**Request:** Gather every line of the entries below that contains the word "icon", and list those lines in their original order.

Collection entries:
---*---

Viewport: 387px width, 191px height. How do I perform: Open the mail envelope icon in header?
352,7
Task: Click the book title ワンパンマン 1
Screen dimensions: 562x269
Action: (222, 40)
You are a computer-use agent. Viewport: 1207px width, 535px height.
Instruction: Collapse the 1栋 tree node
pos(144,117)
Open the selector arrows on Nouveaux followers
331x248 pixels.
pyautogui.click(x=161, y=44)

---*---

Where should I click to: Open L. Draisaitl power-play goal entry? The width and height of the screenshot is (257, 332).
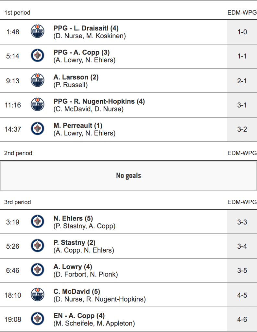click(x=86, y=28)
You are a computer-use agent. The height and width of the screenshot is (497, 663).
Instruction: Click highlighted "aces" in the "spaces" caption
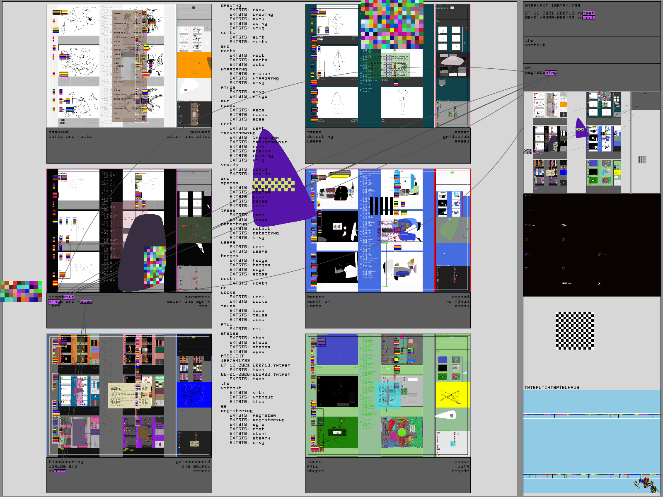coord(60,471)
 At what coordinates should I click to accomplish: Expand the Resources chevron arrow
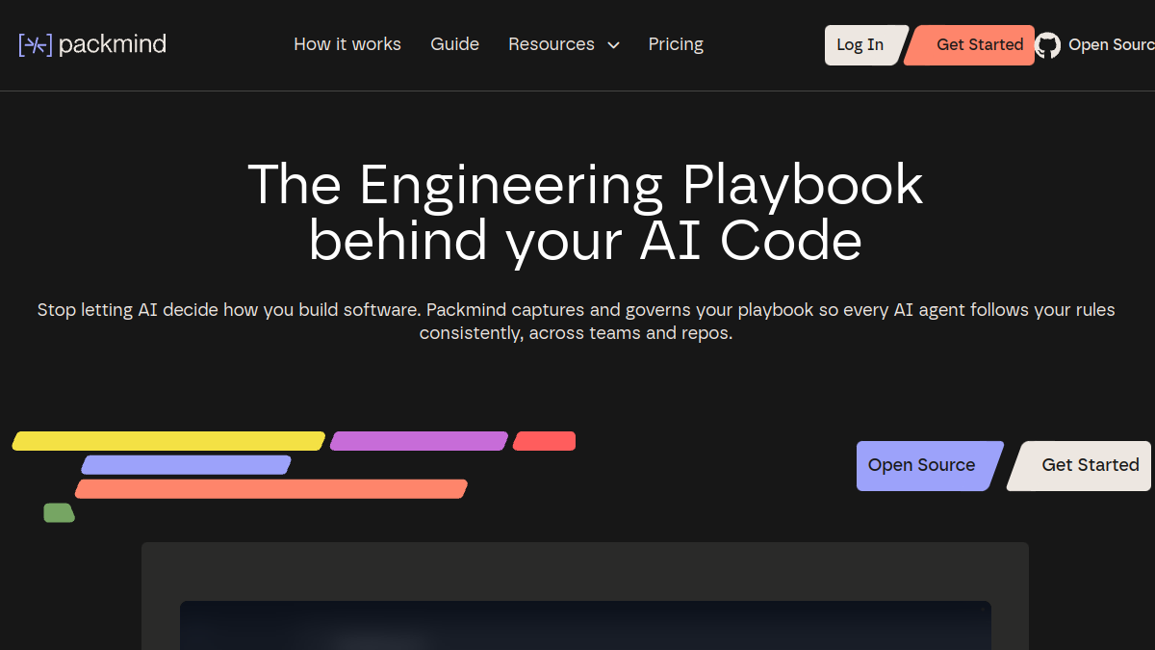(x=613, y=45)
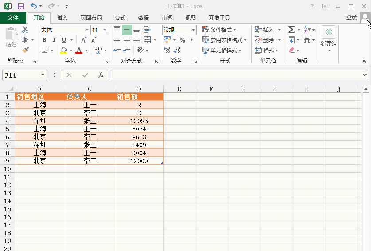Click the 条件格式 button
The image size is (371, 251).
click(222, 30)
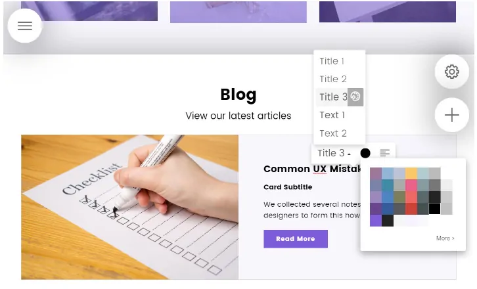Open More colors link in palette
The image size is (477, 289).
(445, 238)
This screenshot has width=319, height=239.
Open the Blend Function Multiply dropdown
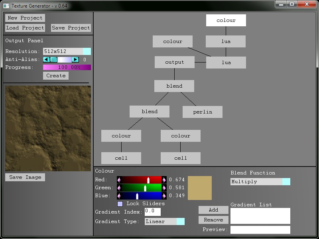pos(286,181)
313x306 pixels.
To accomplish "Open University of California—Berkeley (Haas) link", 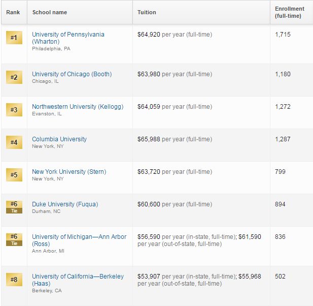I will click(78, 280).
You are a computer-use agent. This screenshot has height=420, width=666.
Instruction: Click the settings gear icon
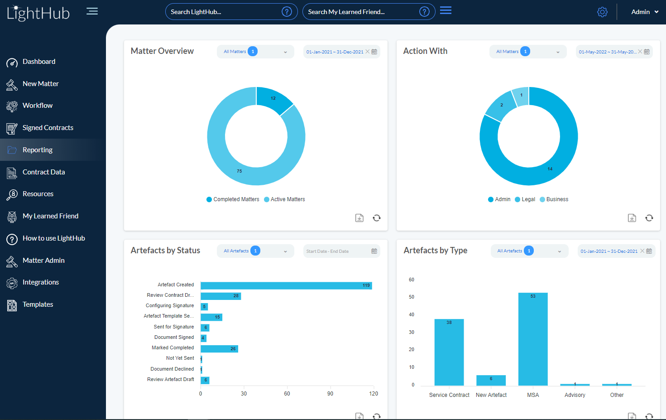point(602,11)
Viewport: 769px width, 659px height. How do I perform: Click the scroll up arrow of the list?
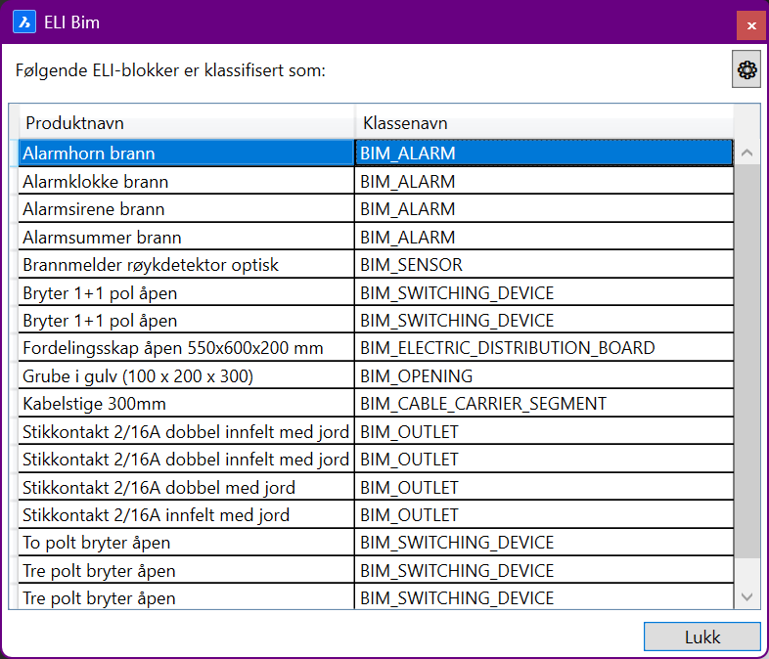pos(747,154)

---*---

**Response to this exercise:**
Viewport: 387px width, 191px height. How do I perform: Open the mail envelope icon in header?
Instruction: Click the settings gear icon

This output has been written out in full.